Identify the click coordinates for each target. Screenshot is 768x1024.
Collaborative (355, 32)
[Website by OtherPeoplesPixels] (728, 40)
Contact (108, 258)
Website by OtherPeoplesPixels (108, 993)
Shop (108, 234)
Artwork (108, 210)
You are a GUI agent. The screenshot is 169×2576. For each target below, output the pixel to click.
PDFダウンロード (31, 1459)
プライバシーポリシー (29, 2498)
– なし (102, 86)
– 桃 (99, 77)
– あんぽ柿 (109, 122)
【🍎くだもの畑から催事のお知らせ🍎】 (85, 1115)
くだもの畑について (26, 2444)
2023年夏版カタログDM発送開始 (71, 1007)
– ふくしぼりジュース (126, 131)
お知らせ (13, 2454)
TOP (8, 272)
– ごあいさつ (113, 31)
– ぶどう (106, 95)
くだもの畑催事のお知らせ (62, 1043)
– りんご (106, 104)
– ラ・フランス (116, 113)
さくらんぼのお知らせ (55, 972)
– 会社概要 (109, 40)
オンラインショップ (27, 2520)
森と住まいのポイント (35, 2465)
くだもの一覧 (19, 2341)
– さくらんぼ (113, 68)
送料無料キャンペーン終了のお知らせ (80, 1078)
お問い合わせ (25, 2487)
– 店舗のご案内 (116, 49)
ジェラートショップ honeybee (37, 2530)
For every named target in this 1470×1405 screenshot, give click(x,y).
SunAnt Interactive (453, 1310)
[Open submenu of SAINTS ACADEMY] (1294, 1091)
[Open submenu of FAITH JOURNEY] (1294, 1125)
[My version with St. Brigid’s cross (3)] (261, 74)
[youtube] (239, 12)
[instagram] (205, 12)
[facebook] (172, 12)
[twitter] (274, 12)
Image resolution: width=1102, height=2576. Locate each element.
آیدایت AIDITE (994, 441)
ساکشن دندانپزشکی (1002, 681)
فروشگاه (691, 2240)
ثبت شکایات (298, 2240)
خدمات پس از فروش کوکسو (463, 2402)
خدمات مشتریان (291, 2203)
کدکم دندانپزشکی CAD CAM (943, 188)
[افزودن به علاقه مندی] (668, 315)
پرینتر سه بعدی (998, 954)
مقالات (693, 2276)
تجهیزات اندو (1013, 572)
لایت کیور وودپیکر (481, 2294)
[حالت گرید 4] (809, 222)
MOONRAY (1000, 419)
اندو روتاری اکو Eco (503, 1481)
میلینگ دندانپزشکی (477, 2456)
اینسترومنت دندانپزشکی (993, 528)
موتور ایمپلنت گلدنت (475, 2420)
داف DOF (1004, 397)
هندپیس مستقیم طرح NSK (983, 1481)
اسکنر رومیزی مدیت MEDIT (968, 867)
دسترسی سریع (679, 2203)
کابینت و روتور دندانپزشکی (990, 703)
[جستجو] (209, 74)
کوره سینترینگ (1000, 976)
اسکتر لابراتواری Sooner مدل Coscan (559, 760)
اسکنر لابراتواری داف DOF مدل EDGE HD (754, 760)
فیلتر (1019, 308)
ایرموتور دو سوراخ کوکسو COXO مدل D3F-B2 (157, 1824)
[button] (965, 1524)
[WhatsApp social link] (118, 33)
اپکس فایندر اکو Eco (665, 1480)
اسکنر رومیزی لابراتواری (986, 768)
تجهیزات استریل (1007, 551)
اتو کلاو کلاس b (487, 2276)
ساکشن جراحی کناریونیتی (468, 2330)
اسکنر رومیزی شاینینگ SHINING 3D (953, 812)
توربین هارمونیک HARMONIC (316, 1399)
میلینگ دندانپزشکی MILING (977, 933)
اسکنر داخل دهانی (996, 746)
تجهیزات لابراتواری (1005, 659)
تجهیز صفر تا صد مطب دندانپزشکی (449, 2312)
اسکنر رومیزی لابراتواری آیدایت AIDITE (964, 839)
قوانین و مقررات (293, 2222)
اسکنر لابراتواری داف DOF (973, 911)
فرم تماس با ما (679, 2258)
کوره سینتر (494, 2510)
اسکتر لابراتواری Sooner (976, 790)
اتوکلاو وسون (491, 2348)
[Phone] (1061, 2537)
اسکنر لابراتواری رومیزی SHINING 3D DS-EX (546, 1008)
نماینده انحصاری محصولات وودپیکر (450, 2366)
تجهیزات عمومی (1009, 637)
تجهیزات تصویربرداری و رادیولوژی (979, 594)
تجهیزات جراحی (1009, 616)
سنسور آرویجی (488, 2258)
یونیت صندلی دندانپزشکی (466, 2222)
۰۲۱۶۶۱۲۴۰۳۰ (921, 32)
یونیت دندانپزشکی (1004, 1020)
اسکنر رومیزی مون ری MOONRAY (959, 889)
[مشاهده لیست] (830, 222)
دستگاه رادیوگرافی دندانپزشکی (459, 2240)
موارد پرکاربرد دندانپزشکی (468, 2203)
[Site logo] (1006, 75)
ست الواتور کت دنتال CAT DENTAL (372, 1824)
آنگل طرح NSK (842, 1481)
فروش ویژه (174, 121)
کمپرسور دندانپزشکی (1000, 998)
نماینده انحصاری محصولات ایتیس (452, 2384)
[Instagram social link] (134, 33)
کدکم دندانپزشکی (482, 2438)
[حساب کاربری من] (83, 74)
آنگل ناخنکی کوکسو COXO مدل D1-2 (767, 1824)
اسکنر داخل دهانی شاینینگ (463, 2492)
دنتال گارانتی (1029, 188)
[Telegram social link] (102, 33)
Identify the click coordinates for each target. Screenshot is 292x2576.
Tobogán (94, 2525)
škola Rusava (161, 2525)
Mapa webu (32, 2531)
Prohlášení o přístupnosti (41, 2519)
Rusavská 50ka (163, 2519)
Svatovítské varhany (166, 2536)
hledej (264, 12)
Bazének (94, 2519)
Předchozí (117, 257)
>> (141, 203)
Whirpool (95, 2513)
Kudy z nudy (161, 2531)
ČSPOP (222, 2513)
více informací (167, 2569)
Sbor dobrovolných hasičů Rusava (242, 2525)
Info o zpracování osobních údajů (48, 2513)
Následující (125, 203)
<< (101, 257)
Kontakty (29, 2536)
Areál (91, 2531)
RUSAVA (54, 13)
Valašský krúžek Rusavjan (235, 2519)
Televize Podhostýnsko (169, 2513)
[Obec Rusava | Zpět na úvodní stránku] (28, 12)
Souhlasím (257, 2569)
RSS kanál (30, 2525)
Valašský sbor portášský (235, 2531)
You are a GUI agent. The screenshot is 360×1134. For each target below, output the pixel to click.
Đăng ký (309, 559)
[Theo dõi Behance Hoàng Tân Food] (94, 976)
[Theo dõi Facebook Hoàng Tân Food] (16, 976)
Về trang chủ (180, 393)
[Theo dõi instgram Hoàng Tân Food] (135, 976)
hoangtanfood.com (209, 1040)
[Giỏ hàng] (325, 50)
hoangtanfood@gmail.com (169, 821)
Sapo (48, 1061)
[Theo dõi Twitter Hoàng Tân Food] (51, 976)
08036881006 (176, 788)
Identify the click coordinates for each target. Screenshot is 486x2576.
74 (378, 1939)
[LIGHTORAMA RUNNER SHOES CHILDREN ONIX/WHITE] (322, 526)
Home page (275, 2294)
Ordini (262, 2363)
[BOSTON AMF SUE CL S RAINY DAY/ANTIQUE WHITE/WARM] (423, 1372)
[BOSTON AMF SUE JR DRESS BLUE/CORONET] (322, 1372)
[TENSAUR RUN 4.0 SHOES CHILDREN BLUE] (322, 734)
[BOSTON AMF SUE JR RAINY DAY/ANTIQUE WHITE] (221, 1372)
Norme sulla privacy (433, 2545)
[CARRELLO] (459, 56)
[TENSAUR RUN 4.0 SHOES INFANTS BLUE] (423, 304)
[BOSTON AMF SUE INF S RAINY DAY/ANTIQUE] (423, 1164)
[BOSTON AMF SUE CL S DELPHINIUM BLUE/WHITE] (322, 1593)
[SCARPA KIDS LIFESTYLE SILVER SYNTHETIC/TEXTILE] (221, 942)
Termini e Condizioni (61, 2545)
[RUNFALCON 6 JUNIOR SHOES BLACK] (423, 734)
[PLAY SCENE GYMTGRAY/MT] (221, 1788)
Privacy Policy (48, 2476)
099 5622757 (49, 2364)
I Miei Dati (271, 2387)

┄┄┄┄┄┄

YOUR INSTRUCTIONS: Your answer must be the lines above from the one containing "توربین هارمونیک HARMONIC (316, 1399)" to the one containing "اتوکلاو وسون (491, 2348)", both included, restated word for word.

RESPONSE:
توربین هارمونیک HARMONIC (316, 1399)
میلینگ دندانپزشکی MILING (977, 933)
اسکنر داخل دهانی (996, 746)
تجهیزات لابراتواری (1005, 659)
تجهیز صفر تا صد مطب دندانپزشکی (449, 2312)
اسکنر رومیزی لابراتواری آیدایت AIDITE (964, 839)
قوانین و مقررات (293, 2222)
اسکنر لابراتواری داف DOF (973, 911)
فرم تماس با ما (679, 2258)
کوره سینتر (494, 2510)
اسکتر لابراتواری Sooner (976, 790)
اتوکلاو وسون (491, 2348)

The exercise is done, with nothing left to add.